An interesting element in the Commission’s press release was that the Commission has invited both the US IRS and, indeed, other countries to consider taxing Apple’s historic profits.  This is a clear challenge to the respected OECD international framework of taxation.  It can be viewed as the introduction of a form of EU common consolidated tax base allowing each member state to claim taxing rights linked to sales and other activity in that state.  The common consolidated tax base has been on the Commission’s political agenda for some years now, but, after its initial proposal in 2012, has not been able to gain enough political momentum.  As part of the 2016 EU anti-tax-avoidance package, the CCTB initiative is making its way back onto the political agenda, albeit in a slimmed down form, of the Commission.  The UK was not an advocate of the original CCTB proposal. It will be interesting to see, post-Brexit, how the renewed effort on the CCTB will play out in the EU and if this will affect the Commission's going-forward strategy on the state aid investigations. 

The Netherlands and Luxembourg are appealing the Commission’s decisions and there is a strong belief in these jurisdictions that the Commission’s decision does not have sufficient merit to be upheld by the EU Court of Justice.  Ireland is still considering if it will appeal, but, in any case, Apple will appeal − hence the case will go to court.  

Although the US Treasury has on occasion indicated that it is concerned about the EU state aid investigations, more recently it has taken a much stronger position against the Commission’s direction.  Most notably, on August 24, 2016, shortly before the Apple decision, Treasury issued a White Paper specifically dealing with the state aid investigations and decisions.  In the White Paper,Treasury sets out three main areas of concern: 

  1. The Commission’s approach is new and departs from prior EU state aid case law
  2. The Commission should not seek retroactive recovery and
  3. The new approach is inconsistent with international norms and undermines the international tax system (including the BEPS initiative).

The positions in the White Paper are further supported by subsequent statements in the media from Secretary of the Treasury Jack Lew and Deputy Assistant Secretary for International Tax Affairs Robert Stack. 

3.            What’s next for US companies? 

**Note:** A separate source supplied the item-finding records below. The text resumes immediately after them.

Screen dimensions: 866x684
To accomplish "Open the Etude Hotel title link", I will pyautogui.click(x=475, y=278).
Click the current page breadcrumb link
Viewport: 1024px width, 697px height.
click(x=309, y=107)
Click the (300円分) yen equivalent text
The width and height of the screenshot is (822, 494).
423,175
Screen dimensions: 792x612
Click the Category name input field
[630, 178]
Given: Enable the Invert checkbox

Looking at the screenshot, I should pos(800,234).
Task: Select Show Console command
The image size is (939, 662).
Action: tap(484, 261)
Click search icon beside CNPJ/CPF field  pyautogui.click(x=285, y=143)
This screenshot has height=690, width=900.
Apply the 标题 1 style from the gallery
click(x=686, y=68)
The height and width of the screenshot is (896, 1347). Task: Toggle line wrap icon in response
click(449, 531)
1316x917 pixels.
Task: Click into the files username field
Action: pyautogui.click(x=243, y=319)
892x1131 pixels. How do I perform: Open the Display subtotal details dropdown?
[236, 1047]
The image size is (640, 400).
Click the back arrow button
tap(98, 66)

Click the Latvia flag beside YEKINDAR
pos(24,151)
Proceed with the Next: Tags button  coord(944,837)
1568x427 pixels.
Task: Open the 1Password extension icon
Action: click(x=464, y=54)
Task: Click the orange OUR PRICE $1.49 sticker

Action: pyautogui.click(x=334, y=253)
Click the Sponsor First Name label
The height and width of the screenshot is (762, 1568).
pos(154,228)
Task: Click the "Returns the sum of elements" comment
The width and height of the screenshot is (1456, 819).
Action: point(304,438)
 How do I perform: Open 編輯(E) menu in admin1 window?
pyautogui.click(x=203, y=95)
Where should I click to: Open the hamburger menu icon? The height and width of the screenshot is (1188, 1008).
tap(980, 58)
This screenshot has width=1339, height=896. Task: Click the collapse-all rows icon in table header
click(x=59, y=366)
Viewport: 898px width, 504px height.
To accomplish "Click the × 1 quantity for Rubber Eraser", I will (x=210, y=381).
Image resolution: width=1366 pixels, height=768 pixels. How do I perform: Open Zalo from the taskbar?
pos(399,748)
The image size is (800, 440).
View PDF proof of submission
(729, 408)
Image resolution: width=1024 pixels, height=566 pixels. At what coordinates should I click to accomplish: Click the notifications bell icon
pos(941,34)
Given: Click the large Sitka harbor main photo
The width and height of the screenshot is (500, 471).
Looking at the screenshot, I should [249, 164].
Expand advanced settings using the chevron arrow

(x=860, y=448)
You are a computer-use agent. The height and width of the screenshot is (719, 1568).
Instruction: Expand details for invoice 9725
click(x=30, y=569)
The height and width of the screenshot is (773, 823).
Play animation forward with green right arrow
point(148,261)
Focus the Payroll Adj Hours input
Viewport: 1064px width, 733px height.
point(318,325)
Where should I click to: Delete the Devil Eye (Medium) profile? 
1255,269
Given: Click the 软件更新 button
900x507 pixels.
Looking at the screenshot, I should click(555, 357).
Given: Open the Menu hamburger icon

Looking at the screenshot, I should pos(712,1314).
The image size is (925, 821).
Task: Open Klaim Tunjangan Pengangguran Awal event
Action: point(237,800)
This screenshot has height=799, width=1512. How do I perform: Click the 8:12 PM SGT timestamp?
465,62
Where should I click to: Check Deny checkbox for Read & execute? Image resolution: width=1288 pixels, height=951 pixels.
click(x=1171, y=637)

  • Inform stakeholders.  There is a lot of press coverage on the state aid cases, as a result of which the nuance can get lost within your organization. Inform all stakeholders based on the facts of the different cases.  Not all state aid cases are equal and rulings agreed upon in recent years often have a different profile than rulings concluded more than 20 years ago.
  • Review existing structures and rulings.  Make sure you understand your position.  Be sure that you are also taking into account the audit perspective to help you understand your company’s position when it comes to possible state aid risk.  In case you deem it necessary, old rulings can be updated to ensure compliance with the latest international developments.
  • Focus on transfer pricing documentation and compliance.  Organizations are currently revisiting their transfer pricing documentation requirements as a result of BEPS developments.  Master files and local files are required.  Appropriate transfer pricing documentation is the first line of defense against state aid investigations.  In addition, companies should ensure that operating models act in line with the agreed upon transfer pricing methodology.
  • Consider state aid aspects of any rulings when conducting M&A activity.